Second, the required element of adverse or hostile use is entirely absent. According to plaintiff, from the date of its purchase of the property through the spring of 1997, it paid its proportionate share of common area maintenance charges first to Smith-Barnett, then to 5-9 Miner Corporation, which was the actual owner of the parking lot, and then, following the transfer of title from 5-9 Miner Corporation, to defendant. In addition, to the extent that plaintiff's patrons, employees or tenants may have used the parking lot, their use was by no means exclusive. Rather, any use they may have made of the parking lot was in common with and indistinguishable from that of the general public (see, Rivermere Apts. v. Stoneleigh Parkway, 275 A.D.2d 701, 702, 713 N.Y.S.2d 356). We are also unpersuaded by plaintiff's generalized claim that it installed signs limiting the use of an unspecified portion of the parking lot to customers of the hardware store. Notably, no indication is made as to when or where the signs were installed, and a showing of some claim of exclusive right to use a portion of the parking lot would not in any event entitle plaintiff to the relief sought in this action.

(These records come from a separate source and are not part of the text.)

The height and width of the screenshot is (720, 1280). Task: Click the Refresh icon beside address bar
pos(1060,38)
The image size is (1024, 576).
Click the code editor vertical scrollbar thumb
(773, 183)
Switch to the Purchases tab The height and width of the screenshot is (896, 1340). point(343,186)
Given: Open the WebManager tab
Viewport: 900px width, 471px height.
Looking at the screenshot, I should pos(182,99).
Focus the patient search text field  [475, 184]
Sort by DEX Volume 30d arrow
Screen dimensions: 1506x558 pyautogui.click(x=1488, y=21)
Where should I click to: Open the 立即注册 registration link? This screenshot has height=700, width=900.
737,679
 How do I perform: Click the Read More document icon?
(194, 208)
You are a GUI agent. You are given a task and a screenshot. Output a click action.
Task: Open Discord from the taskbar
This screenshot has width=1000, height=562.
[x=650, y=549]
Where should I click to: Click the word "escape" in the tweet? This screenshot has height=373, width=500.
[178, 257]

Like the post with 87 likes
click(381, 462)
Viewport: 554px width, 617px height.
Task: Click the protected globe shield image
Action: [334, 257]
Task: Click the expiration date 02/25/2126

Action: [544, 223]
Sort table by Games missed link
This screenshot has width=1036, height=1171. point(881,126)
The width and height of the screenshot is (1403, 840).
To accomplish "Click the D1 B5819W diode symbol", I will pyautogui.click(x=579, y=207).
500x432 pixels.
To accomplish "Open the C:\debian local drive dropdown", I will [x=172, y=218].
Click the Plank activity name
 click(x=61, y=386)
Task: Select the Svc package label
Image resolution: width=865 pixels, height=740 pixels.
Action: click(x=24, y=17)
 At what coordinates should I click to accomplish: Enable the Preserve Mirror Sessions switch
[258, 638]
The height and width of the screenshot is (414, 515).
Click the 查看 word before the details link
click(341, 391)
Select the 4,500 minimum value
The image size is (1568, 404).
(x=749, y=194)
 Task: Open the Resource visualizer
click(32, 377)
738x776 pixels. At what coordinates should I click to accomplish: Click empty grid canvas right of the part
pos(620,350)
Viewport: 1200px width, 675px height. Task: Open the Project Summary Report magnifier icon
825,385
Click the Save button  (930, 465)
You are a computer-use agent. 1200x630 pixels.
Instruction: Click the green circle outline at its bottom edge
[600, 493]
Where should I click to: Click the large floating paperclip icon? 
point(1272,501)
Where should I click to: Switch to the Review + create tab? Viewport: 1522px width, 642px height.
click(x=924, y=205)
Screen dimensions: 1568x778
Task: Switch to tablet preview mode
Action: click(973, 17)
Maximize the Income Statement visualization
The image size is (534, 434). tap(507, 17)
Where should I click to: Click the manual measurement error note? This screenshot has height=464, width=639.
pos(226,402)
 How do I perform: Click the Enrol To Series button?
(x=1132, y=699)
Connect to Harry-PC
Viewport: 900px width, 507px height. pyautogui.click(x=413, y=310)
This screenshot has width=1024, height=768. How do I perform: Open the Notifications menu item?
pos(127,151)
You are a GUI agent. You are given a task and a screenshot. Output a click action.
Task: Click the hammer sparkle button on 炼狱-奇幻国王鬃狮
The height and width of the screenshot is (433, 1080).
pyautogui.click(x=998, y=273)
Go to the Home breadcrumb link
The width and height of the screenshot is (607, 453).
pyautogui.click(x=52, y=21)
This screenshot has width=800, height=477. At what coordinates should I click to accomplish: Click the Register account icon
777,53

Based on plaintiff's failure to oppose defendant's prima facie evidentiary showing with competent evidence raising a material question of fact, we conclude that Supreme Court should have awarded defendant summary judgment and dismissed the complaint (see, Zuckerman v. City of New York, 49 N.Y.2d 557, 562, 427 N.Y.S.2d 595, 404 N.E.2d 718). Plaintiff's remaining contentions have been considered and found to be unavailing.
ORDERED that the order is modified, on the law, with costs to defendant, by reversing so much thereof as denied defendant's motion; motion granted, summary judgment awarded to defendant and complaint dismissed; and, as so modified, affirmed.
CARDONA, P.J., CARPINELLO, MUGGLIN and ROSE, JJ., concur.